In most cases, canine dilated cardiomyopathy is a progressive disease that worsens with time. It is not particularly difficult to diagnose. Unfortunately, it cannot be cured and almost always is fatal.
All but the most severely affected dogs with dilated cardiomyopathy (DCM) usually can be treated on an outpatient basis, meaning that they rarely require hospitalization. The therapeutic goals for treating DCM are to resolve the signs of any associated congestive heart failure, alleviate any build-up of fluid in the lungs, chest and/or abdomen, improve the force of heart muscle contractions, control life-threatening irregular heart rhythms, relieve the dog's discomfort and improve the dog's overall quality of life. Unfortunately, cure of DCM is not possible.
Dogs in acute respiratory distress can be given oxygen in the veterinary clinic either in an oxygen cage or through a mask, depending upon their size. They should be kept in a warm, quiet environment and administered intravenous fluids to correct any electrolyte or fluid imbalances, if necessary. A number of diuretic medications can be prescribed to relieve pleural effusion and/or pulmonary edema if they are present. Diuretics are medications that increase urine excretion. Fluid can also be drained from the thoracic (chest) cavity using a procedure called thoracocentesis. This is a somewhat invasive procedure that involves inserting a sterile needle into the chest cavity and basically suctioning off excess fluid through an attanched syringe. Many drugs, including vasodilators, ACE inhibitors, beta blockers and calcium channel blockers, are available to help stabilize and regulate heart contractility, activity and function. Owners of dogs with DCM may be referred to a specialized board-certified veterinary cardiologist for specific treatment protocols and follow-up.

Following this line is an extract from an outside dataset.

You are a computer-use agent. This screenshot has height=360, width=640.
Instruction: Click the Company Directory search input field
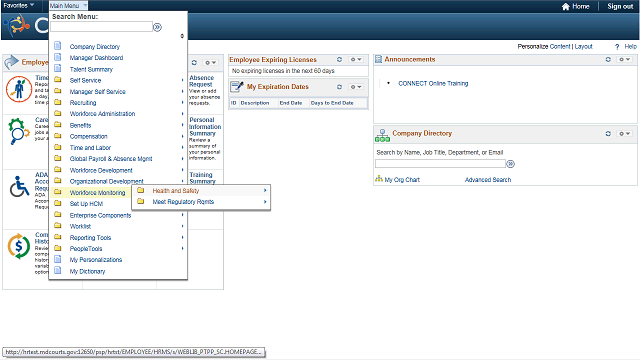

Affected dogs usually should be allowed to select their own level of activity and exercise throughout the day. They should be fed a diet that is low in sodium, although extreme sodium restriction usually is not necessary if the dog responds well to pharmaceutical management. The treating veterinarian can recommend a good commercially available diet. Prescription diets are also available.
Unfortunately, dilated cardiomyopathy is almost always fatal within 6 to 24 months after the date of diagnosis. Many affected animals live with the condition without ever showing any apparent symptoms, and then simply drop dead without warning. Doberman Pinschers usually have the gravest prognosis, living on average less than 6 months following diagnosis of their disease. Dogs with severe heart rhythm abnormalities, such as atrial fibrillation and ventricular tachycardia, often have a very short survival time and may die suddenly without any prior warning.